Each Party will be entitled to terminate the Agreement with immediate effect, without any further notice of default and without any prior judicial intervention, by registered letter, if the other Party (i) applies for suspension of payments or is declared bankrupt, or (ii) the other Party is a legal entity and this legal entity is dissolved.

8.2

The Agreement can be terminated in writing by Engatta entirely or partially, without any further declaration of default to Customer and without any judicial intervention, if Customer fails in (timely) observing any obligation on account of the Agreement (including but not limited to payment of amounts due by the Customer ) and after fourteen (14) days have passed after the date of a written notice of default to Customer, all this without prejudice to the other rights Engatta is entitled to.

8.3

If at the time of termination Customer has already taken delivery of any Services of Engatta, these and the related obligation to pay shall not be subject to undoing. Any pending invoice prior to termination in connection with the already delivered Services, will remain due and shall be payable forthwith at the time of termination, without prejudice to any other rights accruing to Engatta.

9. Law & forum

9.1

The laws of the Netherlands shall exclusively apply to these Terms, Proposals and Agreements and/or the performance thereof.
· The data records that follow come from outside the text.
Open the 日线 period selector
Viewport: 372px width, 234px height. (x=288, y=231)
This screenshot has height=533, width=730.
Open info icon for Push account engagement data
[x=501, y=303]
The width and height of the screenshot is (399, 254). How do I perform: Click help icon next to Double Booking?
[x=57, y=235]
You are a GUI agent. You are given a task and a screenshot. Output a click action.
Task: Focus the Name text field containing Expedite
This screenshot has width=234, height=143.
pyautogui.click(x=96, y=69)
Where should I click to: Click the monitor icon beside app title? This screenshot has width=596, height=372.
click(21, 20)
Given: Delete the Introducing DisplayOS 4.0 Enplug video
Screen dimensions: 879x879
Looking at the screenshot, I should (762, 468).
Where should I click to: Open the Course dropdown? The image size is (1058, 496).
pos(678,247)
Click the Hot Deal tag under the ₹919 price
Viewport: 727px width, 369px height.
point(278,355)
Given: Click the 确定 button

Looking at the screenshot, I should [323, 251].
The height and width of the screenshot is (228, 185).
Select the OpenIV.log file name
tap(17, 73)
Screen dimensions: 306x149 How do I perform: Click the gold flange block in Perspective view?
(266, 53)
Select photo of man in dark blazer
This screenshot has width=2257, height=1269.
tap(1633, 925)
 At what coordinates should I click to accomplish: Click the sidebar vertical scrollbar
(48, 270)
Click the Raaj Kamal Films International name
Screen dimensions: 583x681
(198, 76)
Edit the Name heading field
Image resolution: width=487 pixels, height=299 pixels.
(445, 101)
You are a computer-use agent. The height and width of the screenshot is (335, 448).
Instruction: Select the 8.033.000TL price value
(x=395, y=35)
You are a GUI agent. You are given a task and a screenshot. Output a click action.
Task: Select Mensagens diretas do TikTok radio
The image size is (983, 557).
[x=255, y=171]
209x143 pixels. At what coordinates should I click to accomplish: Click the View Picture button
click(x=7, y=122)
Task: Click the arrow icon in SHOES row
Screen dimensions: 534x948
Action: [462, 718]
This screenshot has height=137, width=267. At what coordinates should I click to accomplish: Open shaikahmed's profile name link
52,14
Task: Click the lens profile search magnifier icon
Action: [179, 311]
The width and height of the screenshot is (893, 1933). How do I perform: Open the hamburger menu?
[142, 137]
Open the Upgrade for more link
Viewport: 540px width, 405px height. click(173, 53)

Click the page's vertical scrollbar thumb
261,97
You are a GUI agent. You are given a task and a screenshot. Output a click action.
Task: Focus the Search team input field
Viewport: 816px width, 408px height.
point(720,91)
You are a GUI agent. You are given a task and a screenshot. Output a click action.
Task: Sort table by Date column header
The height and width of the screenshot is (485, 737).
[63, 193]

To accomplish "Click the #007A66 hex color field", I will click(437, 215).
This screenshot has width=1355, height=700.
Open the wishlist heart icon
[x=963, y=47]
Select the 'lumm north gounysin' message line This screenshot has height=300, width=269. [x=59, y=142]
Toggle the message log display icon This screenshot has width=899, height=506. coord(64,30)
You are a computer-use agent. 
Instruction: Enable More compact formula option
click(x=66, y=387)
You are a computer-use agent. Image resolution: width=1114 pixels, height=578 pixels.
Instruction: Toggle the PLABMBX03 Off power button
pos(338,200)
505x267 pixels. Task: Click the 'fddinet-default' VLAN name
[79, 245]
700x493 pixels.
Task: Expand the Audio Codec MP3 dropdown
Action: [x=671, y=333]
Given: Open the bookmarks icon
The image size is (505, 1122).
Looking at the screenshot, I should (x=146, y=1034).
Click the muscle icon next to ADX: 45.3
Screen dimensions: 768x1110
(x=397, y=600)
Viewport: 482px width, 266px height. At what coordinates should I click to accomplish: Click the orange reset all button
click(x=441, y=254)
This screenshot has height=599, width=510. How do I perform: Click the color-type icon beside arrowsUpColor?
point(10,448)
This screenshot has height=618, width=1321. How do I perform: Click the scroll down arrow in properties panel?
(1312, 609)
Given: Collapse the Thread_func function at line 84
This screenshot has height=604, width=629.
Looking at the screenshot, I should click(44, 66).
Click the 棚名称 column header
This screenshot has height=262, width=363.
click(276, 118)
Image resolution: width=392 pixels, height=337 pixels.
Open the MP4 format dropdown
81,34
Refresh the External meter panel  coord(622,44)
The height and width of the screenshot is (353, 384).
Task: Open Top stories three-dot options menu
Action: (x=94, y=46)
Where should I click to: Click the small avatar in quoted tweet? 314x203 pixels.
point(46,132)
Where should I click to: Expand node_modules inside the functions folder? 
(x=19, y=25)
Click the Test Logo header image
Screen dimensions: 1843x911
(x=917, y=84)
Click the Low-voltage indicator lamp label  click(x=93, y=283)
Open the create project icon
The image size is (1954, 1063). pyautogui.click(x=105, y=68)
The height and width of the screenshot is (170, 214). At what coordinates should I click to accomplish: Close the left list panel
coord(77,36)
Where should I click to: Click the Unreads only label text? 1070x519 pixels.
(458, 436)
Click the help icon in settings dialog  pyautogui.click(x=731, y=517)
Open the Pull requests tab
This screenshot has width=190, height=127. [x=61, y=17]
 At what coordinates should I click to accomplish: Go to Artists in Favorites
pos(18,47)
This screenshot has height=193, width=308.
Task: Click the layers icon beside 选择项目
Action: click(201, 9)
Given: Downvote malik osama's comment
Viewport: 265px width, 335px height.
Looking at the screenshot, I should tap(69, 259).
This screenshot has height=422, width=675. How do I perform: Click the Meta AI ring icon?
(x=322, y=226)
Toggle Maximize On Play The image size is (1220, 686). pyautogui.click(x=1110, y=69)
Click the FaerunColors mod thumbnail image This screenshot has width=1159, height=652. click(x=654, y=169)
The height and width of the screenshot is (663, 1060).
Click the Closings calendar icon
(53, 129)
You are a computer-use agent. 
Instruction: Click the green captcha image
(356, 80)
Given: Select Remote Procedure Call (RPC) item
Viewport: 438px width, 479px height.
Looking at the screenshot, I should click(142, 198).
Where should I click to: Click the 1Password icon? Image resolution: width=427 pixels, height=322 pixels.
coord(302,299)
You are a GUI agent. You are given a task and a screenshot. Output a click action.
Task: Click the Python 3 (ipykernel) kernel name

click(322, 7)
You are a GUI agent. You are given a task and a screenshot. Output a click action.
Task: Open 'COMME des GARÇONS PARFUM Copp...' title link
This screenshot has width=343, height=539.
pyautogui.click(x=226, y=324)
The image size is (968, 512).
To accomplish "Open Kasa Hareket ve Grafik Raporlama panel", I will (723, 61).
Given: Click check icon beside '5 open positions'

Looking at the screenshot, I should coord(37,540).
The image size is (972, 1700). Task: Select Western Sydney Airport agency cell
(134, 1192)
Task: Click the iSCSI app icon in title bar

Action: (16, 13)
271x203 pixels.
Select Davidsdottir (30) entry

The application of the United Nations Convention on Contracts for the International Sale of Services dated 11 April 1980 is hereby explicitly excluded. All disputes arising from the Terms, Proposals and Agreements and/or the performance thereof and/or rela ted thereto shall exclusively be laid before the competent court in Arnhem, unless (i) Engatta as plaintiff or petitioning Party elects for the competent court of the domicile or place of business of Customer or unless (ii) Parties specifically agree in writing on a binding ruling or arbitration in the relevant case.